◆ **Selected extract**:
ChanServ changed the topic of #nixos-systemd to: NixOS <3 systemd | https://jitsi.nixcon.net/systemd | Next meeting 08.12.2020 14:00 UTC (every two weeks)
Emantor has quit [Quit: ZNC - http://znc.in]
Emantor has joined #nixos-systemd
lukegb has quit [Quit: ~~lukegb out~~]
lukegb has joined #nixos-systemd
<Mic92> hexa-: I had the same issue
<Mic92> on my server
<Mic92> I had to do echo 1 > /proc/sys/kernel/sysrq; echo b > /proc/sysrq-trigger
Mic92 has quit [Quit: WeeChat 3.0]
Mic92 has joined #nixos-systemd
<hexa-> Ya same
emily has quit [Ping timeout: 260 seconds]
emily has joined #nixos-systemd
pbb has quit [Quit: http://quassel-irc.org - Chat comfortably. Anywhere.]
pbb has joined #nixos-systemd
pbb has quit [Excess Flood]
pbb has joined #nixos-systemd
<arianvp> YAY
<arianvp> I think IO found a way to reliably fix the activation script
<arianvp> andi-:
<arianvp> sorry; aanderse
<aanderse> arianvp: hey what's up?
<arianvp> Do you know what the rationale was for activation script doing `systemctl stop` instead of `systemctl restart`?
<arianvp> ah it was for the scenario where "ExecStop" should be called on the old unit; and "ExecStart" on the new right? I wonder how often this is an issue in practise. At least it shouldn't be the _default_ behaviour as most services dont have an ExecStop
<arianvp> anyhow. The "fix" for not having racey startups is to not just start "letsencrypt.service" and "unbound.service"
<arianvp> but to stop them both; and then simply start "multi-user.target" (Or whatever they both have in wantedBy)
<arianvp> it then gets started up whilst pulling in all the dependencies... instead of having both start up in a different transaction
<arianvp> this even works with inter-dependencies with timers and services. Say a timer changed then we `systemctl stop blah.timer` and `systemctl stop letsencrypt.service` `blah.timer` has wantedBy = timers.target and `letsencrypt.service` has wantedBy = multi-user.target; their common ancestor is `basic.target` which pulls both in; so we can `systemctl start basic.target` to bring them both up
<arianvp> this works every time; and systemd does the right thing. We just need to answer the question "What is the common ancestor in the dependency tree"
<arianvp> I think if we make the target units derivations as well (instead of fixed unit file values in the systemd package); and `wantedBy = ["multi-user.target"]` changes the hash of the multi-user.target derivation; then nix will automatically detect which targets to start automatically
<arianvp> and then.... everything should be awesome?
<arianvp> I'm writing a little python program to experiment with this; but the idea sounds solid in my head. It would need some changes in the NixOS module for systemd so that we are sure that a target unit gets tainted when a new dependency is added to it
<arianvp> and with tainted I mean " The derivation generating blah.target is different between the two generations"
<arianvp> </braindump>
<lukegb> arianvp: does that fix the race condition where we try to renew ACME certs before DNS is available
<lukegb> I just love "2020/12/26 04:58:52 Could not create client: get directory at 'https://acme-v02.api.letsencrypt.org/directory': Get "https://acme-v02.api.letsencrypt.org/directory": dial tcp: lookup acme-v02.api.letsencrypt.org: no such host"

◆ **Task to carry out**: Retype the stretch of the NixOS systemd chat log that opens with the words "ChanServ changed the" and closes with "(every two weeks)", keeping every character unchanged.

◆ **Excerpted records**:
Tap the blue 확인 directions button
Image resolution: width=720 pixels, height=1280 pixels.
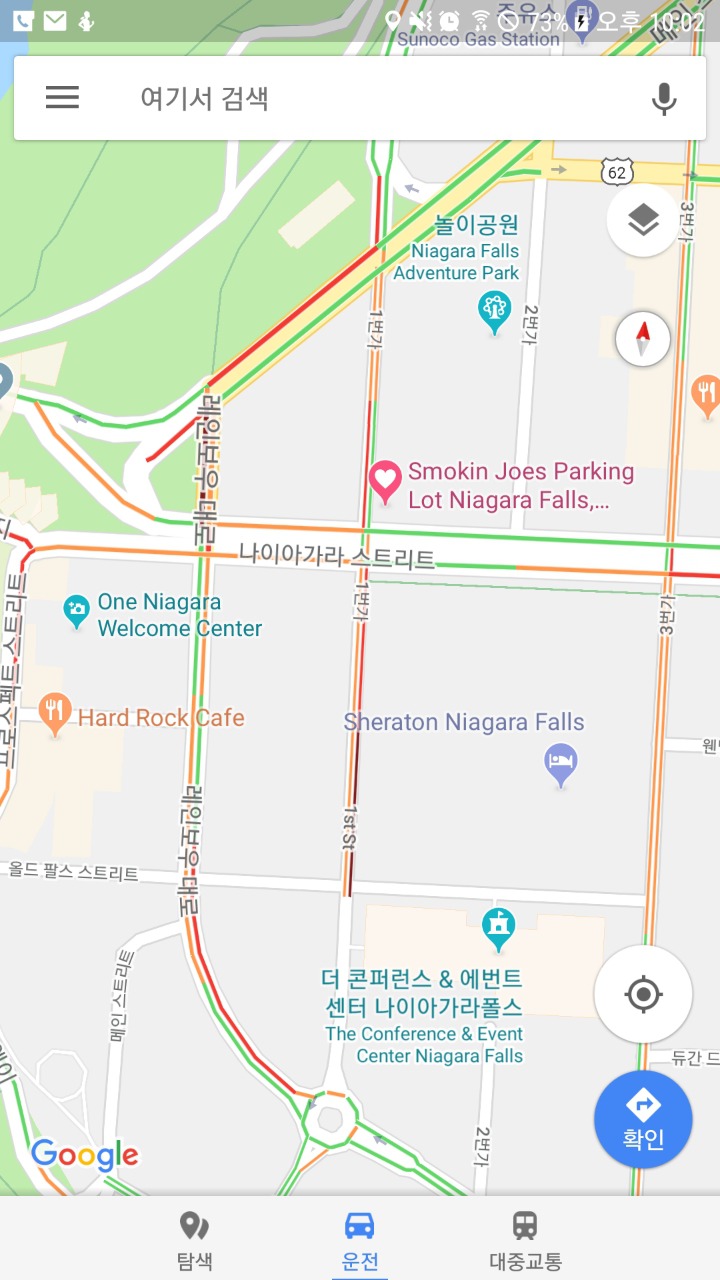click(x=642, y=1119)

...

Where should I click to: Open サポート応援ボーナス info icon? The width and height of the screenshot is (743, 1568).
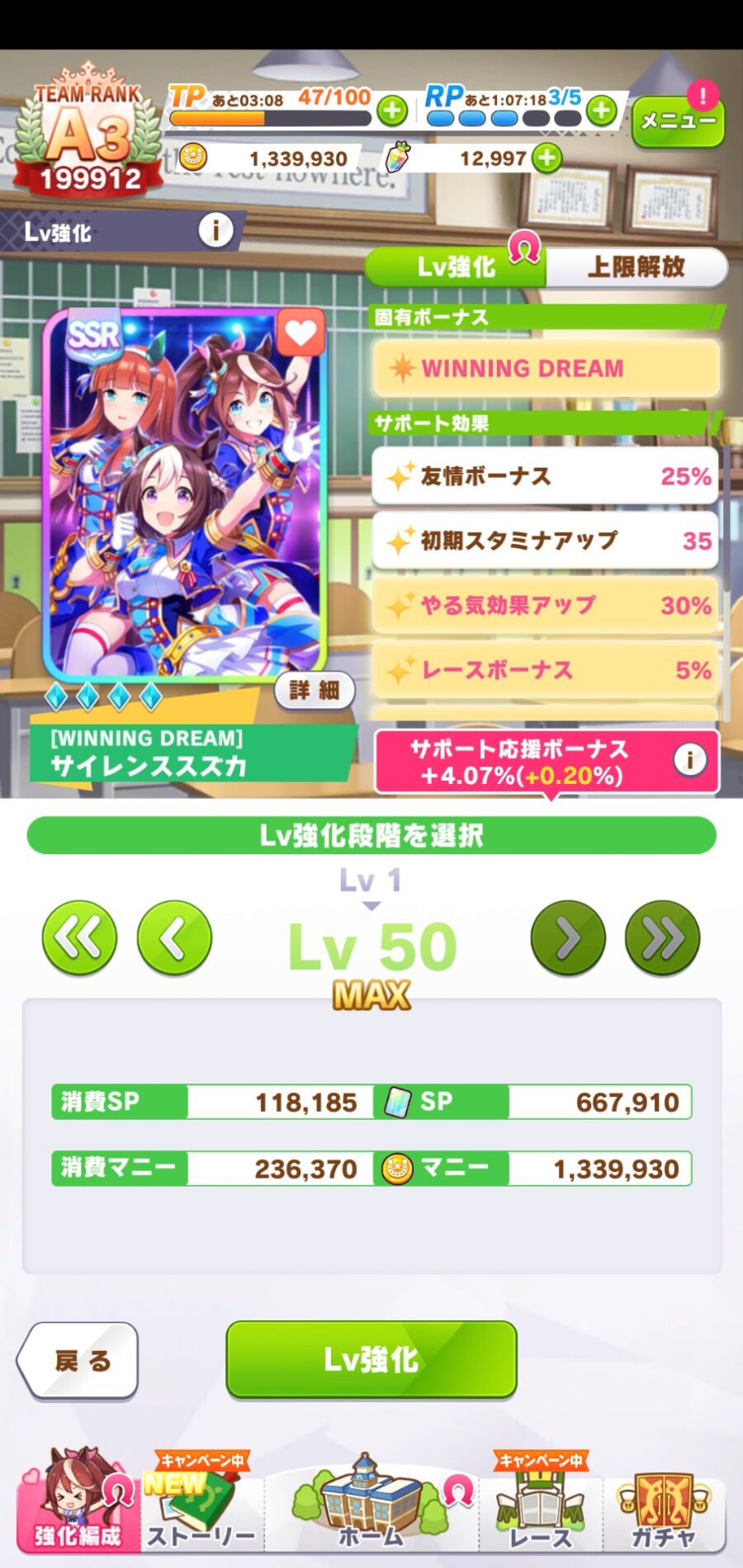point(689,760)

◆ **Answer**:
ChanServ changed the topic of #nixos-systemd to: NixOS <3 systemd | https://jitsi.nixcon.net/systemd | Next meeting 08.12.2020 14:00 UTC (every two weeks)